Zu den am schwersten von der Flutkatastrophe in Asien
betroffenen Gebieten zählt die indonesische Provinz Aceh. Die gesamte Region sei
geradezu ausgelöscht worden, beschrieb der Militärkommandeur des Gebietes,
Generalmajor Endang Suwarna, die Lage vor Ort.
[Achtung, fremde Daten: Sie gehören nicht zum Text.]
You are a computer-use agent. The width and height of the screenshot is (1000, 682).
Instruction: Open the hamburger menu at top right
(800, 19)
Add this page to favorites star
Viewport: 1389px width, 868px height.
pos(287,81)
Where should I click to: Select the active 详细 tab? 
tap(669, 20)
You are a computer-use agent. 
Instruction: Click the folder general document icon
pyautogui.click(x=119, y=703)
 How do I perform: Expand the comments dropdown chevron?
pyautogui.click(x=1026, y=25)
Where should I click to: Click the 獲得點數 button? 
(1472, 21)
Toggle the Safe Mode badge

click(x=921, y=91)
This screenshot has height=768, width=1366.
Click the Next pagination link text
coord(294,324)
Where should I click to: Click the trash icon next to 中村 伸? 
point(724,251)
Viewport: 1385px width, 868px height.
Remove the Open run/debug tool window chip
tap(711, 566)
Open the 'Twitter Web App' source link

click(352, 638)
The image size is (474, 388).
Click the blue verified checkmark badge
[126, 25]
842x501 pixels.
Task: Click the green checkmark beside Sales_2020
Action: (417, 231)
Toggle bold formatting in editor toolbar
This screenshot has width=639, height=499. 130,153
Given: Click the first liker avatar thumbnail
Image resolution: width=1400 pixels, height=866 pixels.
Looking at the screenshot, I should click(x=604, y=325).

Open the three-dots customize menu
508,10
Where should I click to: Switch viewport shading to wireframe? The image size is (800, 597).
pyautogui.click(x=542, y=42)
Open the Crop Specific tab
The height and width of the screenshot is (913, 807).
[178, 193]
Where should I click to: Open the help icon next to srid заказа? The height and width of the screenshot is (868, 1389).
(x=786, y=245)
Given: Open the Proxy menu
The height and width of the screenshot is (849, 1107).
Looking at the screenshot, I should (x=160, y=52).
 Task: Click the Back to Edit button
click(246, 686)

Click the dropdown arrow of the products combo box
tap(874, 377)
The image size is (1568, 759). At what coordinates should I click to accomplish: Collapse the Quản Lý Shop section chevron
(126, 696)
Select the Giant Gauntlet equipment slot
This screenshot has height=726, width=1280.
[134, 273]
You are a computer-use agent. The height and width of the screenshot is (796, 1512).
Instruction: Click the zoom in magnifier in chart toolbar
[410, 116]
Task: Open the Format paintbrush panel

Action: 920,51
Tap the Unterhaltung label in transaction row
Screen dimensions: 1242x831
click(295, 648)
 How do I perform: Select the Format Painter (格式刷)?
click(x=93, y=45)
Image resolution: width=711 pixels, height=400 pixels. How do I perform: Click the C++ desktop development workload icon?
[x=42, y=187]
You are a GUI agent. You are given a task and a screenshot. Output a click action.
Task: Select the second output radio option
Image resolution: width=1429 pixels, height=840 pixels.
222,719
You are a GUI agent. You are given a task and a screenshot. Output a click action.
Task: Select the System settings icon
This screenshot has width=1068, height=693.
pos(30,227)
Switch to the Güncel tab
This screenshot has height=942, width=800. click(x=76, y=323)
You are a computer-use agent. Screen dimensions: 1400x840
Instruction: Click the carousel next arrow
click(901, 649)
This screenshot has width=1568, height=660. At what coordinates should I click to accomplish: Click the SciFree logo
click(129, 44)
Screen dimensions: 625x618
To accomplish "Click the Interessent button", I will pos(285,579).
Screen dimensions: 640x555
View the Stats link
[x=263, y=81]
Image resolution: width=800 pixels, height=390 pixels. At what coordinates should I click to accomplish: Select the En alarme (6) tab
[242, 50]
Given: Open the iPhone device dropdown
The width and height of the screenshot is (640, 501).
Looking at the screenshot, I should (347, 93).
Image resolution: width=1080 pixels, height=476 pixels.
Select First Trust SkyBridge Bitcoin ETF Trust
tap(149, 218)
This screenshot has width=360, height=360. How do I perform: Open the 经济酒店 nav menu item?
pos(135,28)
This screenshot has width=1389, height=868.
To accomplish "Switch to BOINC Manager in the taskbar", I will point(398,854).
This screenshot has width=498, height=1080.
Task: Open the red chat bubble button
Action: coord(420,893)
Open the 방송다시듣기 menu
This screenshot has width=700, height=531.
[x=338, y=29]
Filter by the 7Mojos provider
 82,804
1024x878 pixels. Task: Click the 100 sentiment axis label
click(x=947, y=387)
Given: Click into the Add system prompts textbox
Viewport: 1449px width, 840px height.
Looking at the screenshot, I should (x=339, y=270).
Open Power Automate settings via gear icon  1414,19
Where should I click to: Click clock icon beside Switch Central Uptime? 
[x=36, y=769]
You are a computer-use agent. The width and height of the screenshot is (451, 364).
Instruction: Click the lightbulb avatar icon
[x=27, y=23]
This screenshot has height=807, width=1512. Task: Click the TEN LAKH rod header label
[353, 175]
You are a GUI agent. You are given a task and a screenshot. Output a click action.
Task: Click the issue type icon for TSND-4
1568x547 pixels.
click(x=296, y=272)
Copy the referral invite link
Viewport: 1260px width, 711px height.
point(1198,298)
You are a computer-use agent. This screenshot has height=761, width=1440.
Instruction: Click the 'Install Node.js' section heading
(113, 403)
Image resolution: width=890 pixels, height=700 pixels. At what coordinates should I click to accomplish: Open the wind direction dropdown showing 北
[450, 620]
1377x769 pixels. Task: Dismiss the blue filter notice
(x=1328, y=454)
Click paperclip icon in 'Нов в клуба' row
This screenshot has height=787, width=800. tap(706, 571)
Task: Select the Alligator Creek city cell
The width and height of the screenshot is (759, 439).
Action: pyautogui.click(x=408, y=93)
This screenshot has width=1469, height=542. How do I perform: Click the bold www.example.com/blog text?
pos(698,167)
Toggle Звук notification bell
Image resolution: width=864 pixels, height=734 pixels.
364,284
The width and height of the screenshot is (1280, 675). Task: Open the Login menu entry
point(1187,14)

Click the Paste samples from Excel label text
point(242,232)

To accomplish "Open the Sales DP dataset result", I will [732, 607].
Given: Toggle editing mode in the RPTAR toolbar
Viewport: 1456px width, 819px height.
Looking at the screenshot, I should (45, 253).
Insgesamt rechnen die Behörden in
Indonesien mit knapp 80.000 Toten.
Menschen kämpfen um Lebensmittellieferungen
In der Provinzhauptstadt Acehs und anderswo in der Region säumen nach Berichten
von Korrespondenten weiterhin zahlreiche Leichen die Straßen. Soldaten
verscharren die Toten in eilig ausgehobenen Massengräbern. Die
Gesundheitsbehörden teilten mit, es würden tausende weitere Helfer benötigt, um
die Gesundheitsgefahren durch verwesende Leichen einzudämmen. Die Lage der
Überlebenden wird unterdessen immer prekärer. In Banda Aceh kämpften die
Menschen um Lebensmittelpakete, die von Flugzeugen abgeworfen wurden.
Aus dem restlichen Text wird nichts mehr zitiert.